_DIRECTIONS_.
In the records below, find each line with "computer" and copy it.

_RECORDS_.
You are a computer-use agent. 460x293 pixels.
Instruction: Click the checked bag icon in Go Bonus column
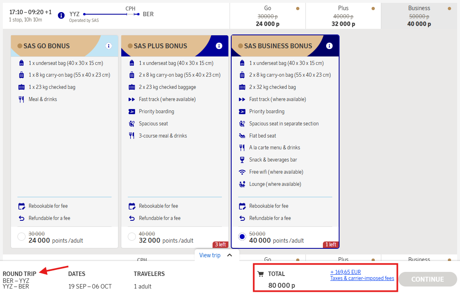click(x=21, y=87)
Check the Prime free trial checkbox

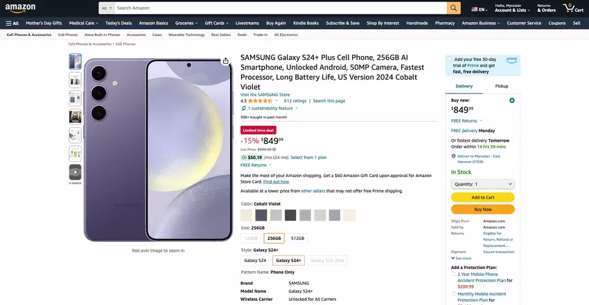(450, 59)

...

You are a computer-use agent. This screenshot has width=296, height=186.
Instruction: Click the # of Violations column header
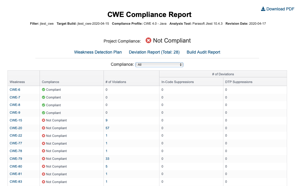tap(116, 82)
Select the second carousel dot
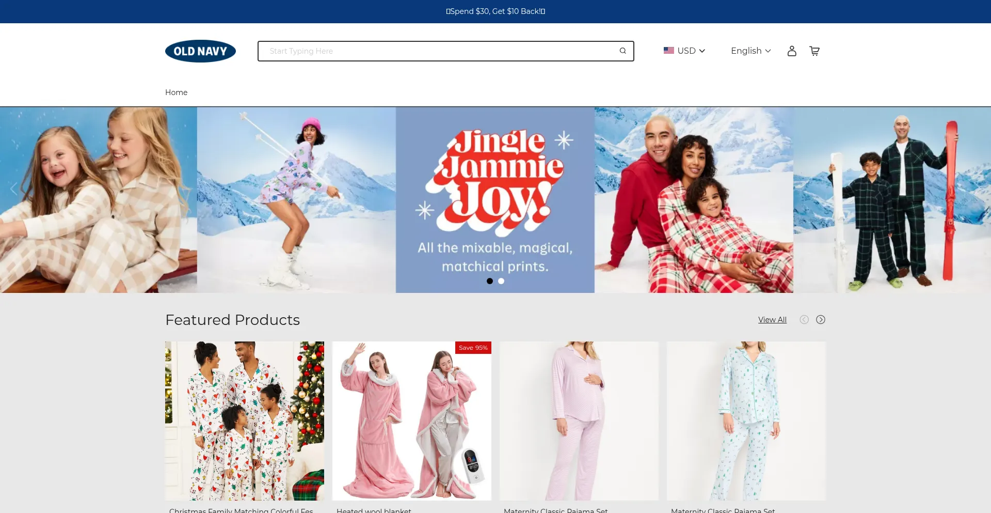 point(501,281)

_RESPONSE BELOW_.
You are a computer-use agent. 460x293 pixels.
You are a computer-use agent. This screenshot has width=296, height=186.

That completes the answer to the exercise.